Since Oct. 1, U.S. Customs and Border Protection has apprehended at least two Iranians at the border who are on the watchlist, officially called the Terrorist Screening Data Base, according to Fox News national correspondent Griff Jenkins, who broke the news Monday morning on X, formerly Twitter.
From Oct. 1, 2022, to Aug. 31, 2023, Customs and Border Protection reported encountering 151 illegal aliens on the terrorist watchlist between ports of entry on the southern border, plus 76 more at ports of entry. This number does not include an unknown number of “gotaways” who successfully evaded Border Patrol agents and entered the interior of the U.S.
The number of illegal aliens on the terrorist watchlist encountered by the Border Patrol on the southern border has risen sharply in the past four years—from three in fiscal year 2020 to 15 in fiscal 2021 to 98 in fiscal 2022, and now over 150 in fiscal 2023, which ended Sept. 30.
The terrorist watchlist includes “individuals who represent a potential threat to the United States, including known affiliates of watchlisted individuals,” according to CBP. The government’s chart below refers to the watchlist by the acronym TSDS.
News of Iranians on America’s terrorist watchlist being encountered on the southern border comes just over a week after Hamas launched a terrorist attack on Israel Oct. 7, killing 1,300.
Iran not only served as a “cheerleader” while Hamas terrorists “decapitated babies,” but also likely helped Hamas “in supporting and planning the terror campaign” against Israel, said James Carafano, a national security expert at The Heritage Foundation who is the think tank’s E.W. Richardson fellow and senior counselor to the president. (The Daily Signal is Heritage’s news outlet.)

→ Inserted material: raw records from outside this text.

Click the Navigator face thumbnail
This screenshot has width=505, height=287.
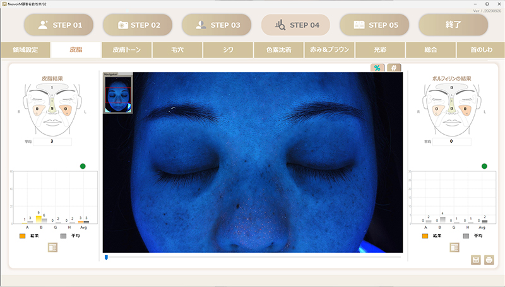[x=118, y=94]
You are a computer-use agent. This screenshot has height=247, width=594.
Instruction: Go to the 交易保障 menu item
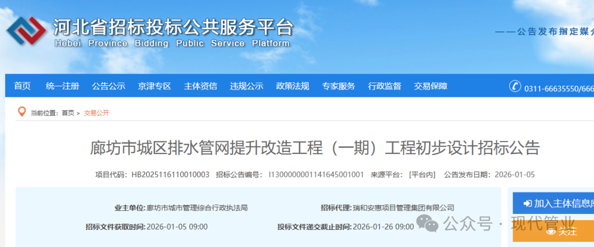pyautogui.click(x=431, y=86)

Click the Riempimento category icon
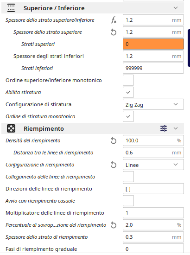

Following Hamas’ surprise attack on Israel, Iran’s top leader, Ayatollah Ali Khamenei, said his Islamist regime was not involved in the deadly strike.
It’s well known that Iran “has supported Hamas financially by the provision of rockets and arms and by training.” Haleh Esfandiari, an Iranian American who is a distinguished fellow and former director of the Middle East Program at the Washington-based think tank The Wilson Center, writes in a recent report.
“Iran’s modus operandi in the Middle East has long been to avoid direct involvement but act through proxies—Hezbollah in Lebanon, Islamic Jihad and Hamas in Gaza, and militias in Iraq—to expand its influence and achieve its policy goals,” Esfandiari writes. “The long-term planning that made last week’s Hamas attack possible strongly suggests an Iranian role.”
Fox News reported last week that the U.S. Border Patrol has encountered 72,823 “special interest aliens” on America’s borders over the past two years—many from the Middle East.
Special interest alien is a government term used to refer to an illegal alien from a nation that promotes terrorist activity, harbors terrorists, or poses a possible security threat to the U.S.
Fox reported that Border Patrol agents encountered 6,386 nationals from Afghanistan between October 2021 and October 2023, as well as 3,153 from Egypt, 659 from Iran, and 538 from Syria. Fox cited data it said had been confirmed by multiple Customs and Border Protection sources.
Additionally, Fox’s Bill Melugin reported, in those two years Border Patrol agents encountered 139 illegal aliens from Yemen, 123 from Iraq, 164 from Lebanon, 1,613 from Pakistan, 15,594 from Mauritania, 13,624 from Uzbekistan, and 30,830 from Turkey.